Salinomycin Activates AMP-Activated Protein Kinase-Dependent Autophagy in Cultured Osteoblastoma Cells: A Negative Regulator against Cell Apoptosis
Figure 2
Autophagy inhibition enhances salinomycin-induced cytotoxicity in osteoblastoma cells.
U2OS cells were treated with indicated concentration of salinomycin (Sali, 0.1, 1, 5 and 10 μM) for 48 hours (A), or treated with 10 μM of salinomycin for indicated time (B), cell viability was analyzed by CCK-8 cell viability assay. U2OS and MG-63 cells were treated with vehicle (0.1 % of DMSO) or salinomycin (Sali, 10 μM) in the presence or abscess of 3-MA (0.5 or 1 mM) for 48 hours, cell viability was analyzed by CCK-8 assay (C and D).
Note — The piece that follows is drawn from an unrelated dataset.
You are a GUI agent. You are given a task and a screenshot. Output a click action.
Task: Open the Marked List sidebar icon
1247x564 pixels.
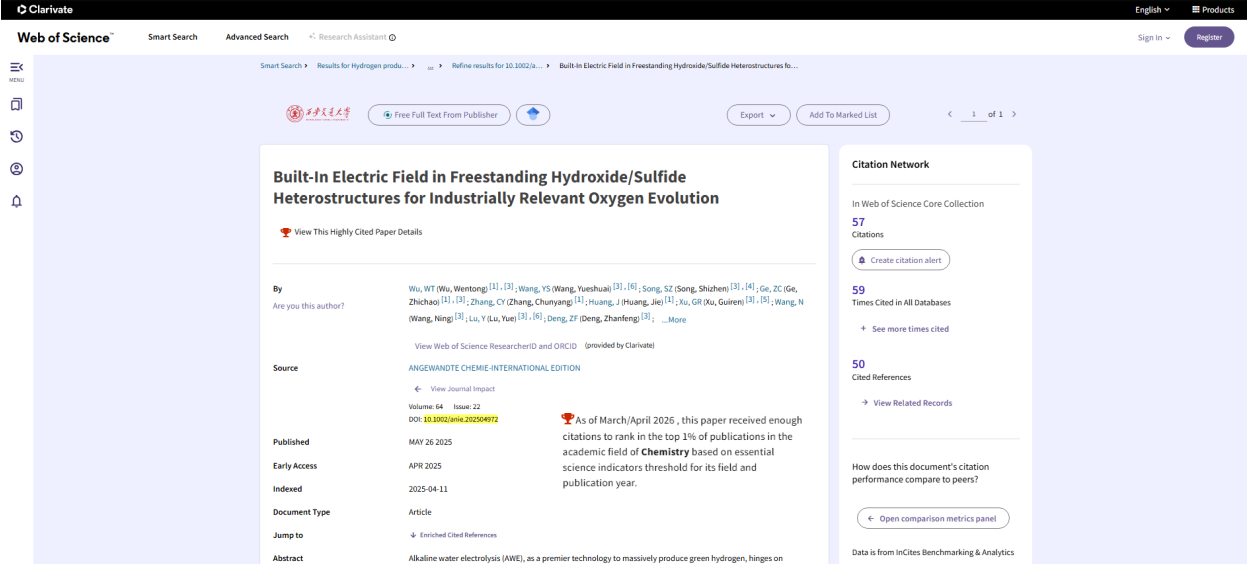[16, 103]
Scramble RNAi- or LC3B siRNA-transfected HEK-293T cells were treated with salinomycin (Sali, 5 and 10 μM), cell viability was analyzed (E), and LC3B and tubulin expression was also examined to confirm the transfection efficiency (F). Experiments in this figure were repeated three times. #p<0.05 vs. vehicle (“V”) group. *p<0.05.